Rituais fotográficos?

Há uns anos, uma bruxa amiga convidou-me para facilitar um workshop de escrita criativa num evento por ela organizado. Ocorreu-me sugerir também um ritual fotográfico para honrar o corpo que a nossa alma escolheu habitar nesta encarnação. Queria cocriar um momento de alinhamento interno para acolhermos o corpo físico na sua imperfeita — e por isso magnífica, miraculosa — beleza. O retrato resultante da sessão seria colocado no altar pessoal do participante, recordando a divindade que É.

Na verdade, esta sugestão veio descrever algo que eu vinha fazendo há anos com várias pessoas que ia fotografando, em contextos tão diversos como festas de aniversário, comemorações de gravidez ou festivais de trance.

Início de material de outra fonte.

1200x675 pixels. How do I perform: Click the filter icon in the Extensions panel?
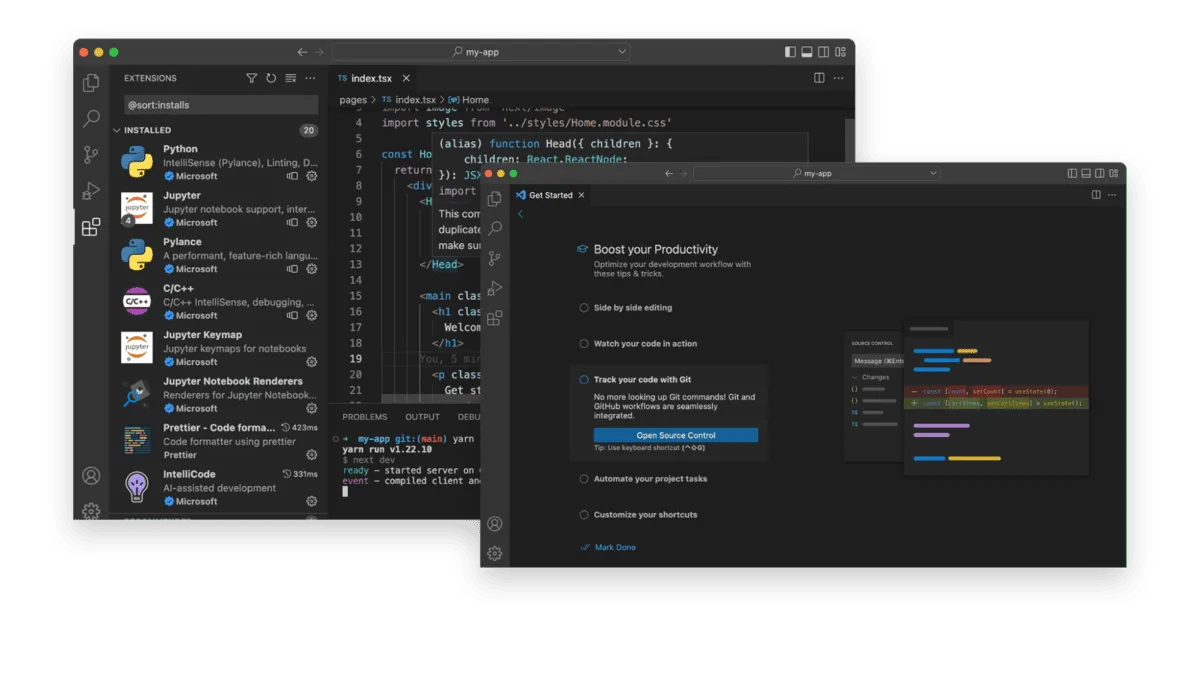click(x=251, y=78)
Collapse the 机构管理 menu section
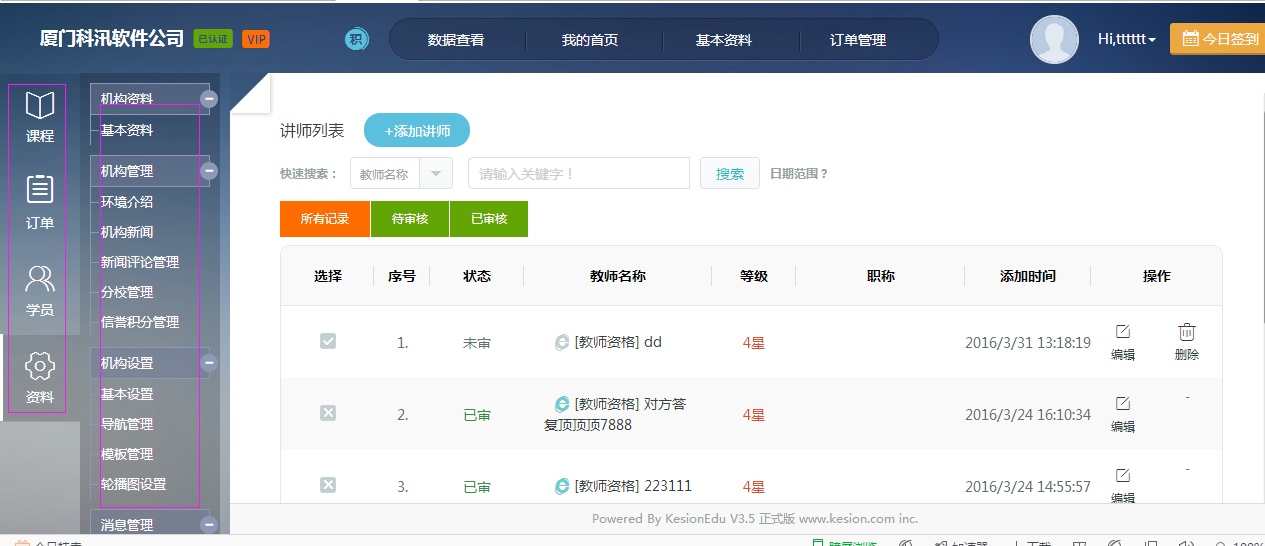 (209, 171)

Uso a câmara como instrumento para guardar memórias felizes ou detalhes de espanto que perfuram a superfície mais ou menos homogénea do quotidiano.

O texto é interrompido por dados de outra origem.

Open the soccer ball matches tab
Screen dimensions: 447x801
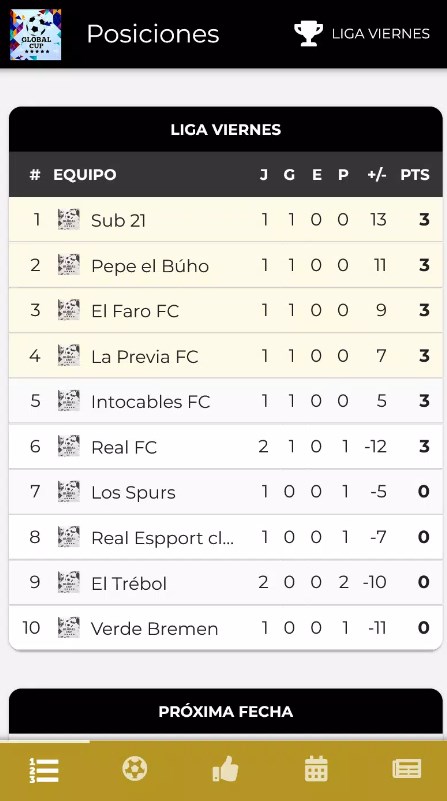click(135, 768)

Acresce aqui a componente do rito, enquanto cerimónia em que assumimos cumprir determinada meta, através de uma série de movimentos que vão ao encontro do mundo interior e nele provocam impacto. Trata-se de uma viagem de exploração em que assumimos desconhecer o mapa, mas arriscamos, ainda assim, realizar um percurso que pretende gerar mudança.

Neste caso, o desafio é amar o nosso corpo enquanto manifestação do espírito, instrumento animado que nos permite existir no experimento terreno. A autoimagem saudável é requisito essencial para uma identidade equilibrada, como bem sabemos. Estes encontros pretendem, pois, investigar a potencialidade do amor próprio, além de clichés e de expetativas histriónicas.

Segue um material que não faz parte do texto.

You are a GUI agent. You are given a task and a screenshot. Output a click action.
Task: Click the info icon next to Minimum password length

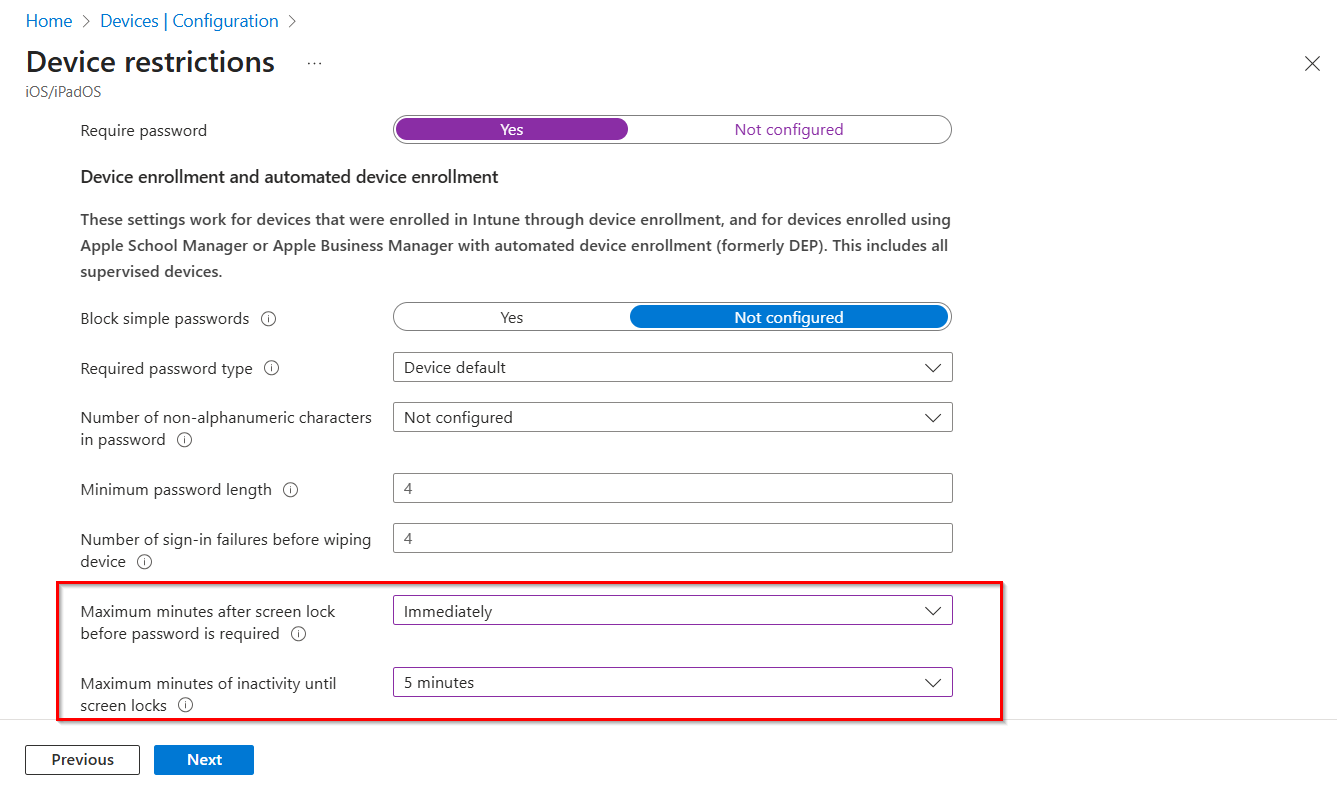click(x=290, y=489)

Criamos juntos um campo energético em que a autoexpressão possa ter lugar, longe do julgamento que nos leva por defeito a calar a experiência sensorial no seu âmbito mais profundo. São duas, as propostas. O “Retrato Sagrado” decorre preferencialmente na natureza, convidando-nos a entrar num espaço de silêncio, em que o corpo se sente acolhido e escutado. O “Corpo Vivo: Deusa Grávida” vai buscar a iconografia da Deusa Mãe para resgatar a sensualidade feminina matricial e tem lugar no espaço íntimo da mulher, no período final da gestação.

Ambas as propostas assentam na liberdade expressiva da pessoa retratada, convidada a convocar em simultâneo a exultante alegria da encarnação e a dolorosa intensidade deste desafio de sermos humanos, que tantas vezes chama as forças misteriosas da autossuperação. Trata-se de uma oportunidade de encontro com luz e sombra, acolhendo as polaridades internas na dança dinâmica da consciência. Vamos crescendo na escolha da liberdade.

E tu, como queres ser retratado?

Image Diana V. Almeida. Elizabete, Sintra, agosto 2020.